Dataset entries
--------

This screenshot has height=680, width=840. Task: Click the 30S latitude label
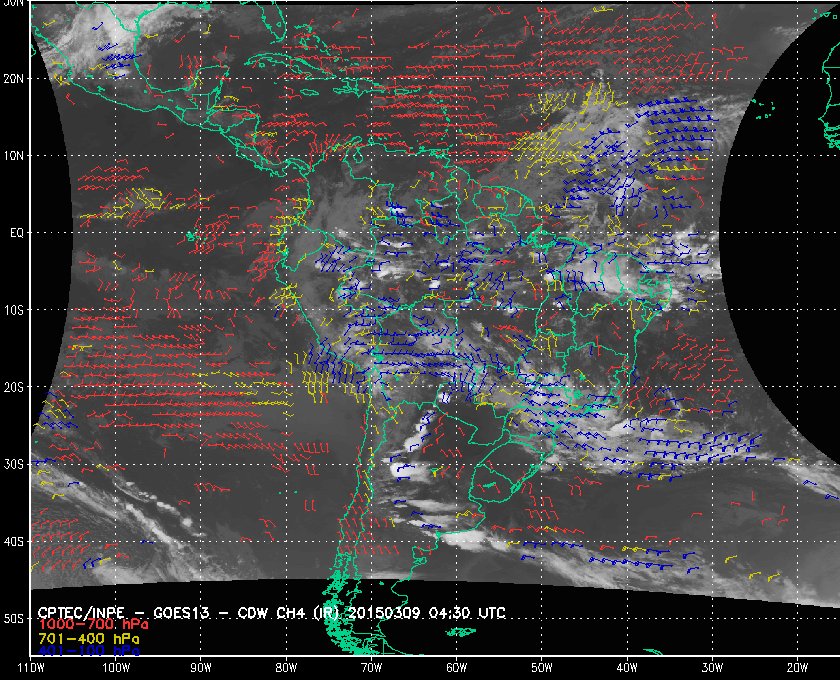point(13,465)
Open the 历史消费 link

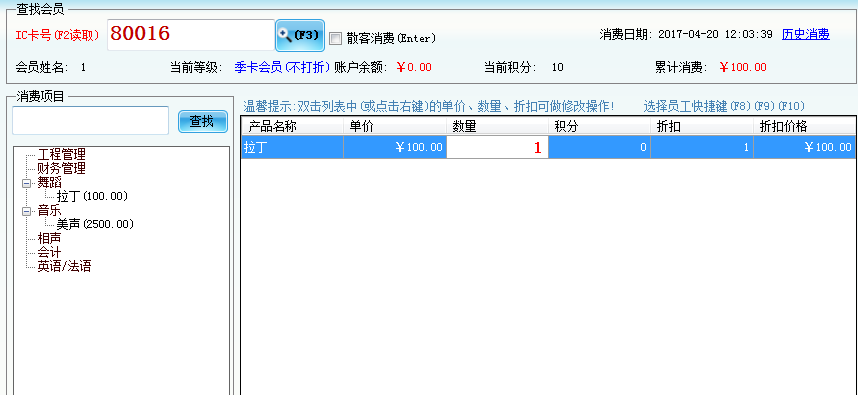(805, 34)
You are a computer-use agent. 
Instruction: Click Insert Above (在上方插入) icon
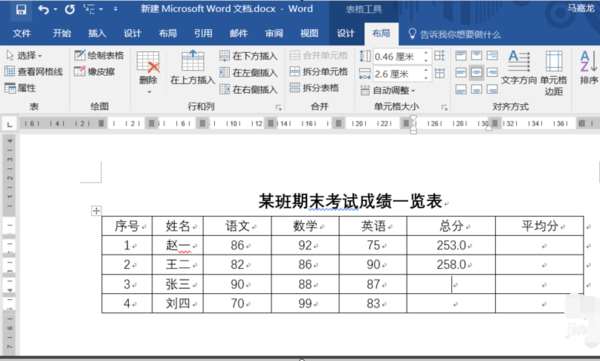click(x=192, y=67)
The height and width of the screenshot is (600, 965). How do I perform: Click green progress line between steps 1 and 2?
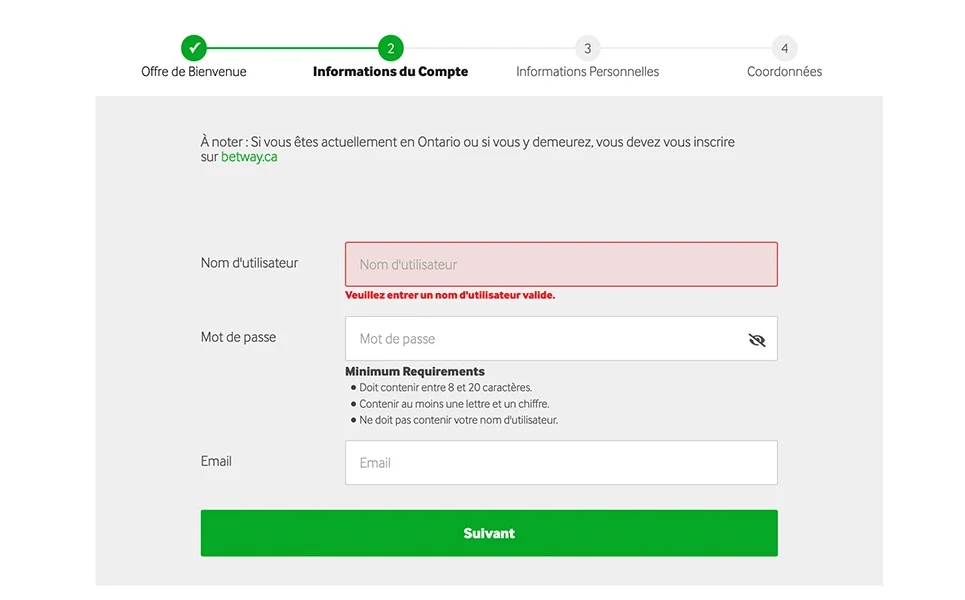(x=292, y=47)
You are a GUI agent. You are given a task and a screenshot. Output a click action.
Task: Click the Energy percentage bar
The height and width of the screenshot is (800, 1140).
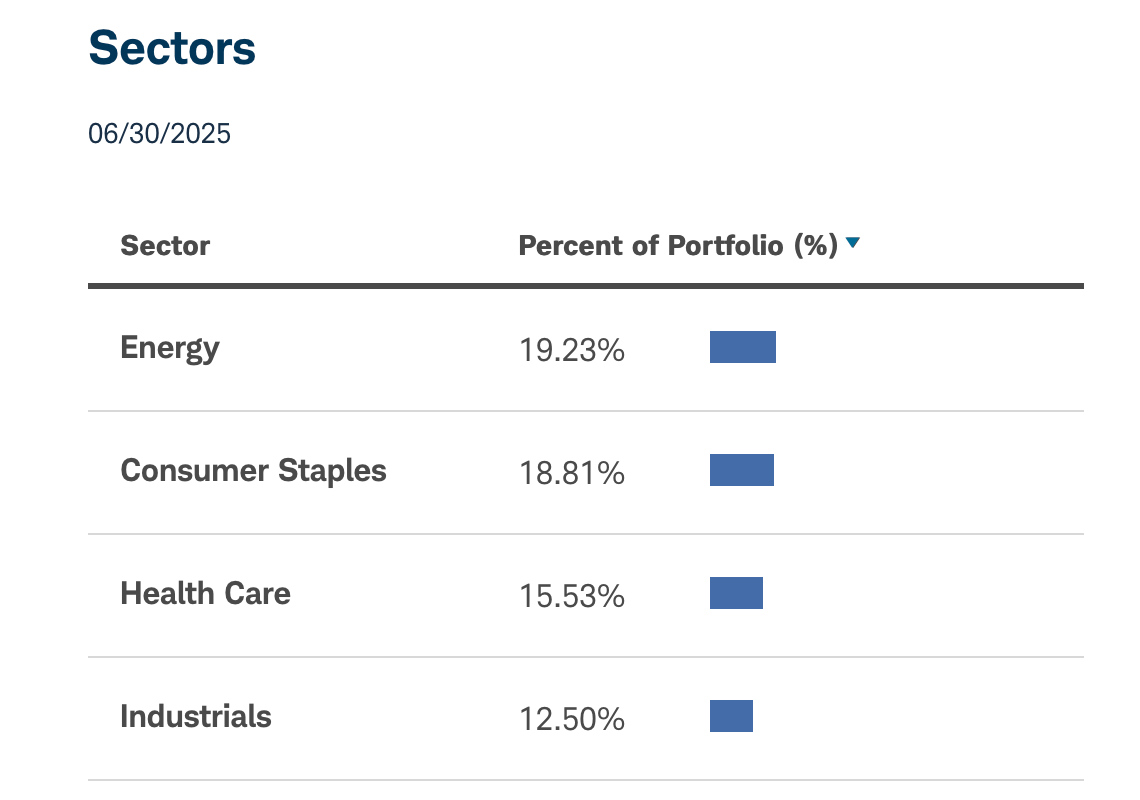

--------

Goal of the exercise:
Repeat exactly and only the lines from the one holding "Task: Click the Energy percentage bar" through the final line of the entries; no pictures.

Written response:
Task: Click the Energy percentage bar
The height and width of the screenshot is (800, 1140).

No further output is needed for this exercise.